An OpenEnv RL environment that trains an agent to discover and reuse parameterized code skills across a sequence of Python DataFrame tasks. The core thesis: an agent that builds a skill library solves the same set of tasks in fewer steps than one that generates from scratch every time.

Core Concept

When solving DataFrame processing tasks, the Agent can choose:

  1. Raw Code: Write full code from scratch every time (high token cost)
  2. Create Skill: Abstract common operations (e.g., sort, filter) into reusable templates and save to Skill Library
  3. Use Skill: Call stored skills (low token cost)

Key Mechanism: Skill Library persists across Episodes.
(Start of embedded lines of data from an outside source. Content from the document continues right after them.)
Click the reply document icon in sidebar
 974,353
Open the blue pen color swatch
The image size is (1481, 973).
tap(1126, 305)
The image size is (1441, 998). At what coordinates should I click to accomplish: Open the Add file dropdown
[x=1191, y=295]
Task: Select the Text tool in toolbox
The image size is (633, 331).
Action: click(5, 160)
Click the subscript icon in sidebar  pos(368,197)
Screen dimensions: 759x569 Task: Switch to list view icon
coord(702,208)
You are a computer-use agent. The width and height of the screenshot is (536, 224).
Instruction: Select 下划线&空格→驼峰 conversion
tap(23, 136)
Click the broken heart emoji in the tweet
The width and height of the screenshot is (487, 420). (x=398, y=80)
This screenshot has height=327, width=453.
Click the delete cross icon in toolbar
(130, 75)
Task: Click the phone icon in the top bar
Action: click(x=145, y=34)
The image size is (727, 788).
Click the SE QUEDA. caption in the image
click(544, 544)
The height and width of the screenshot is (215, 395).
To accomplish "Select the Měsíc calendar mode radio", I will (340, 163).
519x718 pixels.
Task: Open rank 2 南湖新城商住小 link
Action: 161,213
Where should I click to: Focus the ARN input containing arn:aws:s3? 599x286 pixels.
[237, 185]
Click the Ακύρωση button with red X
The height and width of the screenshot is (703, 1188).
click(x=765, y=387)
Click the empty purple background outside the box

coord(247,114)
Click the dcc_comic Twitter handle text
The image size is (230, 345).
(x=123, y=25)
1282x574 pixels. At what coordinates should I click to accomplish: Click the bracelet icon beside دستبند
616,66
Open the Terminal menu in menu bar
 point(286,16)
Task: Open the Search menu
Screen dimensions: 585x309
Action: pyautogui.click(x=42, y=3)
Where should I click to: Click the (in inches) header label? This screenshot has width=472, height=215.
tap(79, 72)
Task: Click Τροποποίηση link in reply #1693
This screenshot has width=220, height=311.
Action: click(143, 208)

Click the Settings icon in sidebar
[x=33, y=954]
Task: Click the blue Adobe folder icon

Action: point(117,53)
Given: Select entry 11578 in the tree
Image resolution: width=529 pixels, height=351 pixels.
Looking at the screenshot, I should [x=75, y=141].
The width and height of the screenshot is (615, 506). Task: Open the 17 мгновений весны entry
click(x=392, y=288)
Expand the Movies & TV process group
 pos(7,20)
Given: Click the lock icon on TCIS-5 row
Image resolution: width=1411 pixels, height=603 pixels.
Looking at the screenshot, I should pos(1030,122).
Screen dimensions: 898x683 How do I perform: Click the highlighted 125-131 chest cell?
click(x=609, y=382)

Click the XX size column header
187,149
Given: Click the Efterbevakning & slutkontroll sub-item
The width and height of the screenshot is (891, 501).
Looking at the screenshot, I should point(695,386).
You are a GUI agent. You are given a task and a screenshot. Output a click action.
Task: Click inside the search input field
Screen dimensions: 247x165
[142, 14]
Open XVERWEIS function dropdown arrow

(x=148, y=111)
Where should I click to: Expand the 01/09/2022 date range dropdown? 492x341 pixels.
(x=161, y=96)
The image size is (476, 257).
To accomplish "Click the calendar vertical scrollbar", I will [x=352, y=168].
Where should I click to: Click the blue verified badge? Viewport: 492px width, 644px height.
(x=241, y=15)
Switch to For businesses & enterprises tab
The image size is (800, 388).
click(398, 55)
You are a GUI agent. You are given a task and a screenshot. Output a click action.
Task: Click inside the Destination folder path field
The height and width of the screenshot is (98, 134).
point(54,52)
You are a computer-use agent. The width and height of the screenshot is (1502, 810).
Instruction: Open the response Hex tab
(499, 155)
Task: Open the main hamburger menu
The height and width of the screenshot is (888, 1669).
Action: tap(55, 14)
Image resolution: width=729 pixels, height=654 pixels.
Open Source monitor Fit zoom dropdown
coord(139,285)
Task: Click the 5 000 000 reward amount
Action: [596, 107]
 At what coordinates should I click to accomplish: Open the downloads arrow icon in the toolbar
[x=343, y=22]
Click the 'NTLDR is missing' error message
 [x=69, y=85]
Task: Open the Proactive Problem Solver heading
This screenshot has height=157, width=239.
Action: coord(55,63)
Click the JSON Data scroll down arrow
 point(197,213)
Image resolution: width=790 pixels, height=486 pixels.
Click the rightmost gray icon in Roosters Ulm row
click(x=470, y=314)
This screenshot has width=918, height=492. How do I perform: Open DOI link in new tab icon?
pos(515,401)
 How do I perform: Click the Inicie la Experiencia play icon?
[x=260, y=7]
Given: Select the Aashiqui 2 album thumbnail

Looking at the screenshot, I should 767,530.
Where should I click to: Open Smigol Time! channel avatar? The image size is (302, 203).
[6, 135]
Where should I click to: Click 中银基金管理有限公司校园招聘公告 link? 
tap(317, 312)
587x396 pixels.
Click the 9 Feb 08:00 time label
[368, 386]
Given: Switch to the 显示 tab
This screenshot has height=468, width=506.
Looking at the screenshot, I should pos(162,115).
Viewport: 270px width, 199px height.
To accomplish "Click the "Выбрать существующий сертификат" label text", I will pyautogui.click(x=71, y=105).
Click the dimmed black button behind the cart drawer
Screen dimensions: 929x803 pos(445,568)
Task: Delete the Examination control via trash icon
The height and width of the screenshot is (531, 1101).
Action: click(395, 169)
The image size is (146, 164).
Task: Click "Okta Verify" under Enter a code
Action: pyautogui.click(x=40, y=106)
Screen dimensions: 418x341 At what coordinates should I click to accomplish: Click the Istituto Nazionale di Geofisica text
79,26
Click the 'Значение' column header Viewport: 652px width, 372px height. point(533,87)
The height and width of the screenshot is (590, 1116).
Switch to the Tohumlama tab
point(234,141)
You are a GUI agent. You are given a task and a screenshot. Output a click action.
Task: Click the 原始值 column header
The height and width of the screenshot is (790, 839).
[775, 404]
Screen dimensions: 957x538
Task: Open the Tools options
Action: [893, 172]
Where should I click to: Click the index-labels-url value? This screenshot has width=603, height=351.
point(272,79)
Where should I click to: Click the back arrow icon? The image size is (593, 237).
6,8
Through training, the Agent discovers that reusing existing skills yields higher rewards than rewriting code.

Key Features

  • Persistent Skill Library: JSON-based storage that survives across episodes (simulates "learning to remember")
  • Redundancy Detector: Penalizes agents for rewriting existing functionality
  • Token Accountant: Tracks computational cost (simulated API expenses)

Tech Stack (OpenEnv)

  • Environment: skill_forge (modified from coding_env, executes Python/Pandas code)
  • Action Space: raw_code | create_skill | use_skill | finish
  • Reward: Task completion (sparse) + Token efficiency (dense) + Skill reuse rate (innovation)
  • Training: GRPO (single-agent, stable convergence)